◆ **What is expected**: Retype the following material line for line, with no changes.

◆ **Raw records**:
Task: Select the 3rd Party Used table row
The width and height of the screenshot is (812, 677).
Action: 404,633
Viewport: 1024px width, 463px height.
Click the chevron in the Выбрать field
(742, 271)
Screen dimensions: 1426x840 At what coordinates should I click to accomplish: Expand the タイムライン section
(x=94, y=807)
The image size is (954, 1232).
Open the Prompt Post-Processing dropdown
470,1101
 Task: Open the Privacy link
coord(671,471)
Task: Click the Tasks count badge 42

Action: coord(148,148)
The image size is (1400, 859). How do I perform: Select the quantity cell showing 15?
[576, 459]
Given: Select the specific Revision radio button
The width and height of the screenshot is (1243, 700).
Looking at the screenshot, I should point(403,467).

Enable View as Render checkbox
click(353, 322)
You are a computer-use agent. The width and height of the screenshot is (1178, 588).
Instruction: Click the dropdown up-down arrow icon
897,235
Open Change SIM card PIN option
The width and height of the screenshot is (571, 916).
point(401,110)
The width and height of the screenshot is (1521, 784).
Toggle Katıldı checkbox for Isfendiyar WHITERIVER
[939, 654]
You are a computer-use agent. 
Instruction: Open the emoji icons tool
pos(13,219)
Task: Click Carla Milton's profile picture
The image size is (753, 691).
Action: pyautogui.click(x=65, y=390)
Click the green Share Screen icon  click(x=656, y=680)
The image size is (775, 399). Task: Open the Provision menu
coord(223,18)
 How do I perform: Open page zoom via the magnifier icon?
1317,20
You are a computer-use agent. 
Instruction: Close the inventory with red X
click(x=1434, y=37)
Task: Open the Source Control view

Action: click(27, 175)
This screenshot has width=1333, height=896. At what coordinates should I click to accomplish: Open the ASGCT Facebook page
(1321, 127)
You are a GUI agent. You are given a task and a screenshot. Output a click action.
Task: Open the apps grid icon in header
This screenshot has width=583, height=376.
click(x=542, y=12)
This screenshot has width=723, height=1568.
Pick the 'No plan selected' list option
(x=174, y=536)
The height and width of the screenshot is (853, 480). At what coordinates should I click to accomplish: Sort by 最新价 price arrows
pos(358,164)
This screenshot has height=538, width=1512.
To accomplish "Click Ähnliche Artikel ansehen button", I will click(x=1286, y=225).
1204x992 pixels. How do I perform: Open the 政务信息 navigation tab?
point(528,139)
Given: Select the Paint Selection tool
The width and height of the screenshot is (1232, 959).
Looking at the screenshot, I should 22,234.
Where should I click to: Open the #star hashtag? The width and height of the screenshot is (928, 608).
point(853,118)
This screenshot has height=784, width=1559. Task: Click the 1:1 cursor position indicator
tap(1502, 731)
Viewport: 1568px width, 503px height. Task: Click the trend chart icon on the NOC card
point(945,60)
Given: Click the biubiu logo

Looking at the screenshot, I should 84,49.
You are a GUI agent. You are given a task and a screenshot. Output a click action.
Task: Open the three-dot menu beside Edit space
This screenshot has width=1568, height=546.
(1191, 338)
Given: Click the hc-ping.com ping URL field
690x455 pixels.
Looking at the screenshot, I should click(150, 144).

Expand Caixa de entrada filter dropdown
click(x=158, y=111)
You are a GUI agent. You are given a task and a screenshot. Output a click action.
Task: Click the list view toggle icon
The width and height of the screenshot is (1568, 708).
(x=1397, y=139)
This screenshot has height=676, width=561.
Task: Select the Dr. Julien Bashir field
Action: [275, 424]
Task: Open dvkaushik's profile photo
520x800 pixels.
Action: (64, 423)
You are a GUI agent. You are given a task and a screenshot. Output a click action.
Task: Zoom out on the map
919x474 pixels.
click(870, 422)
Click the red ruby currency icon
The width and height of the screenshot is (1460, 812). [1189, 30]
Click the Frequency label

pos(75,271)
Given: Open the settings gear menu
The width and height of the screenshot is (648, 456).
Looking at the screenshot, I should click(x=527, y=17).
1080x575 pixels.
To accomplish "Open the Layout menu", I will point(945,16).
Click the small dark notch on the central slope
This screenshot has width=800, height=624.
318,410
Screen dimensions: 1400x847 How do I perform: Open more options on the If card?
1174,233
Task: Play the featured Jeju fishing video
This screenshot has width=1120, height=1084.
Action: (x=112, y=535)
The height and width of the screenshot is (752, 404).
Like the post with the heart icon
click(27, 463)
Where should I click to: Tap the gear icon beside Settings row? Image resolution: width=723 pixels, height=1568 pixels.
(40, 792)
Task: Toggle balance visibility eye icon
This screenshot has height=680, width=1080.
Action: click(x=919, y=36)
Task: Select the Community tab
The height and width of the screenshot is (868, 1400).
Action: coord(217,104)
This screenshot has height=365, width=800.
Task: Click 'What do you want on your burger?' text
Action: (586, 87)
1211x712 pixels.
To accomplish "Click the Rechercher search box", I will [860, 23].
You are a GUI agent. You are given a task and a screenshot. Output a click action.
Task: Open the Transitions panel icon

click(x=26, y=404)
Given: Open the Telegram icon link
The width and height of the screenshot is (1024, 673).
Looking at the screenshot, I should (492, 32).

◆ **Answer for the task**:
Task: Select the 3rd Party Used table row
The width and height of the screenshot is (812, 677).
Action: 404,633
Viewport: 1024px width, 463px height.
Click the chevron in the Выбрать field
(742, 271)
Screen dimensions: 1426x840 At what coordinates should I click to accomplish: Expand the タイムライン section
(x=94, y=807)
The image size is (954, 1232).
Open the Prompt Post-Processing dropdown
470,1101
 Task: Open the Privacy link
coord(671,471)
Task: Click the Tasks count badge 42

Action: coord(148,148)
The image size is (1400, 859). How do I perform: Select the quantity cell showing 15?
[576, 459]
Given: Select the specific Revision radio button
The width and height of the screenshot is (1243, 700).
Looking at the screenshot, I should point(403,467).

Enable View as Render checkbox
click(353, 322)
You are a computer-use agent. The width and height of the screenshot is (1178, 588).
Instruction: Click the dropdown up-down arrow icon
897,235
Open Change SIM card PIN option
The width and height of the screenshot is (571, 916).
point(401,110)
The width and height of the screenshot is (1521, 784).
Toggle Katıldı checkbox for Isfendiyar WHITERIVER
[939, 654]
You are a computer-use agent. 
Instruction: Open the emoji icons tool
pos(13,219)
Task: Click Carla Milton's profile picture
The image size is (753, 691).
Action: pyautogui.click(x=65, y=390)
Click the green Share Screen icon  click(x=656, y=680)
The image size is (775, 399). Task: Open the Provision menu
coord(223,18)
 How do I perform: Open page zoom via the magnifier icon?
1317,20
You are a computer-use agent. 
Instruction: Close the inventory with red X
click(x=1434, y=37)
Task: Open the Source Control view

Action: click(27, 175)
This screenshot has width=1333, height=896. At what coordinates should I click to accomplish: Open the ASGCT Facebook page
(1321, 127)
You are a GUI agent. You are given a task and a screenshot. Output a click action.
Task: Open the apps grid icon in header
This screenshot has width=583, height=376.
click(x=542, y=12)
This screenshot has width=723, height=1568.
Pick the 'No plan selected' list option
(x=174, y=536)
The height and width of the screenshot is (853, 480). At what coordinates should I click to accomplish: Sort by 最新价 price arrows
pos(358,164)
This screenshot has height=538, width=1512.
To accomplish "Click Ähnliche Artikel ansehen button", I will click(x=1286, y=225).
1204x992 pixels. How do I perform: Open the 政务信息 navigation tab?
point(528,139)
Given: Select the Paint Selection tool
The width and height of the screenshot is (1232, 959).
Looking at the screenshot, I should 22,234.
Where should I click to: Open the #star hashtag? The width and height of the screenshot is (928, 608).
point(853,118)
This screenshot has height=784, width=1559. Task: Click the 1:1 cursor position indicator
tap(1502, 731)
Viewport: 1568px width, 503px height. Task: Click the trend chart icon on the NOC card
point(945,60)
Given: Click the biubiu logo

Looking at the screenshot, I should 84,49.
You are a GUI agent. You are given a task and a screenshot. Output a click action.
Task: Open the three-dot menu beside Edit space
This screenshot has width=1568, height=546.
(1191, 338)
Given: Click the hc-ping.com ping URL field
690x455 pixels.
Looking at the screenshot, I should click(150, 144).

Expand Caixa de entrada filter dropdown
click(x=158, y=111)
You are a GUI agent. You are given a task and a screenshot. Output a click action.
Task: Click the list view toggle icon
The width and height of the screenshot is (1568, 708).
(x=1397, y=139)
This screenshot has height=676, width=561.
Task: Select the Dr. Julien Bashir field
Action: [275, 424]
Task: Open dvkaushik's profile photo
520x800 pixels.
Action: (64, 423)
You are a GUI agent. You are given a task and a screenshot. Output a click action.
Task: Zoom out on the map
919x474 pixels.
click(870, 422)
Click the red ruby currency icon
The width and height of the screenshot is (1460, 812). [1189, 30]
Click the Frequency label

pos(75,271)
Given: Open the settings gear menu
The width and height of the screenshot is (648, 456).
Looking at the screenshot, I should click(x=527, y=17).
1080x575 pixels.
To accomplish "Open the Layout menu", I will point(945,16).
Click the small dark notch on the central slope
This screenshot has width=800, height=624.
318,410
Screen dimensions: 1400x847 How do I perform: Open more options on the If card?
1174,233
Task: Play the featured Jeju fishing video
This screenshot has width=1120, height=1084.
Action: (x=112, y=535)
The height and width of the screenshot is (752, 404).
Like the post with the heart icon
click(27, 463)
Where should I click to: Tap the gear icon beside Settings row? Image resolution: width=723 pixels, height=1568 pixels.
(40, 792)
Task: Toggle balance visibility eye icon
This screenshot has height=680, width=1080.
Action: click(x=919, y=36)
Task: Select the Community tab
The height and width of the screenshot is (868, 1400).
Action: coord(217,104)
This screenshot has height=365, width=800.
Task: Click 'What do you want on your burger?' text
Action: (586, 87)
1211x712 pixels.
To accomplish "Click the Rechercher search box", I will [860, 23].
You are a GUI agent. You are given a task and a screenshot. Output a click action.
Task: Open the Transitions panel icon

click(x=26, y=404)
Given: Open the Telegram icon link
The width and height of the screenshot is (1024, 673).
Looking at the screenshot, I should (492, 32).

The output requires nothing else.